> _Exercise task 1_
Rewrite the lines of the records between the one holding "Screen dimensions: 1344x976" and the one holding "tap(1136, 31)", inclusive, keeping the requests as they are but multiplying every coordinate in the answers by 0.35 and rounding to whole numbers, with halves rounded up. Return only those lines, and leave the pictures out.
> _Exercise task 2_
Carry on the mailing list reply about making NVDIMM real-time aware from the point where it stops.

> _Passage_
::::

Re: NVDIMM: make it RT aware

Pankaj Gupta <pagupta@xxxxxxxxxx> · Fri, 1 Mar 2019 02:08:59 -0500 (EST)

> Hi Pankaj,
> 
> I saw your comments.
> But I still cannot understand why using get_cpu_light() and ndl_lock->lock
> together can replace get_cpu().
> 
> When CPU number exceeds the number of lanes, it is true that get_cpu_light()
> and ndl_lock->lock can guarantee that only one CPU can use the lane, and thus
> protect the lane from sharing among different CPU.
> 
> But for two or more tasks on the same CPU, the patch is not sufficient to
> protect
> the lane in this situation. Two tasks can use the same lane which can access
> critical
> section at the same time due to preemption in RT kernel, unless the lane is
> protected
> somewhere else for this situation which I missed in the code.

Exactly, that's what I tried to explain. One of my suggestion was:
we can use "local_lock_cpu" in place of "get_cpu" for RT.

Current patch by "Dan" looks fine to me. Only change I think is: to use
"local_lock_cpu" in place of "get_cpu_light".

Still good to hear from real-time experts.

::::

> _Records provided_
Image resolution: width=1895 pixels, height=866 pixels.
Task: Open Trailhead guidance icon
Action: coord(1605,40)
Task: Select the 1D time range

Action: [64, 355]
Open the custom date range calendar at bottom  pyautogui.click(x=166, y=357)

::::

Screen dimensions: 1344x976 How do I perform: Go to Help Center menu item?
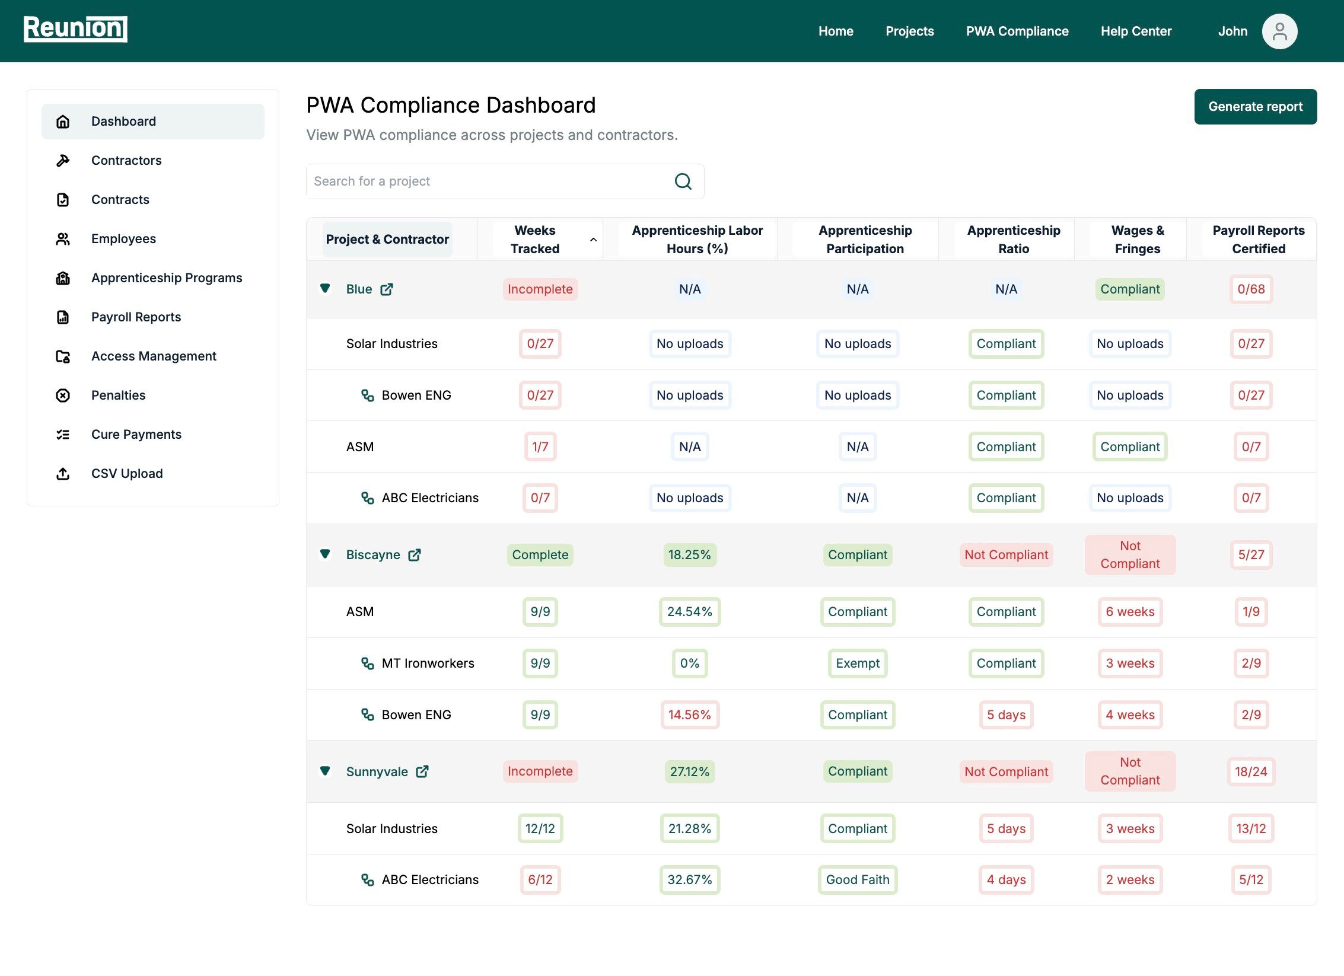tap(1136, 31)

::::

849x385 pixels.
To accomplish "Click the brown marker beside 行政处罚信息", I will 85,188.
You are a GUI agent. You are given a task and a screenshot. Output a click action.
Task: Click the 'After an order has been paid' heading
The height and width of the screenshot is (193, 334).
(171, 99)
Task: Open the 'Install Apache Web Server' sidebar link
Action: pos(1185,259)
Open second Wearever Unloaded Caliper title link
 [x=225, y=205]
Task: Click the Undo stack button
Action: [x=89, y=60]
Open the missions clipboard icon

::::

> _Task result 1_
Screen dimensions: 1344x976 How do I perform: Go to Help Center menu item?
tap(398, 11)

> _Task result 2_
Maybe you can test this, I could not send an updated patch as I don't
have actual hardware to test. Not sure if you are using Qemu? If yes, 
please share the Qemu cmdline?  

Thanks,
Pankaj

> 
> 
> Thanks,
> Yongxin
> 
> 
> > -----Original Message-----
> > From: linux-rt-users-owner@xxxxxxxxxxxxxxx [mailto:linux-rt-users-
> > owner@xxxxxxxxxxxxxxx] On Behalf Of Pankaj Gupta
> > Sent: Friday, March 1, 2019 13:43
> > To: Liu, Yongxin
> > Cc: linux-rt-users@xxxxxxxxxxxxxxx; Dan Williams; Gortmaker, Paul; Hao,
> > Kexin
> > Subject: Re: NVDIMM: make it RT aware
> > 
> > 
> > Hi Yongxin,
> > 
> > >
> > > Hi rt-users,
> > >
> > > Current NVDIMM driver doesn't work well with RT kernel.
> > > nd_region_acquire_lane() disables preemption with get_cpu() which
> > > causes "scheduling while atomic" spews on RT, when using fio to test
> > pmem as
> > > block device.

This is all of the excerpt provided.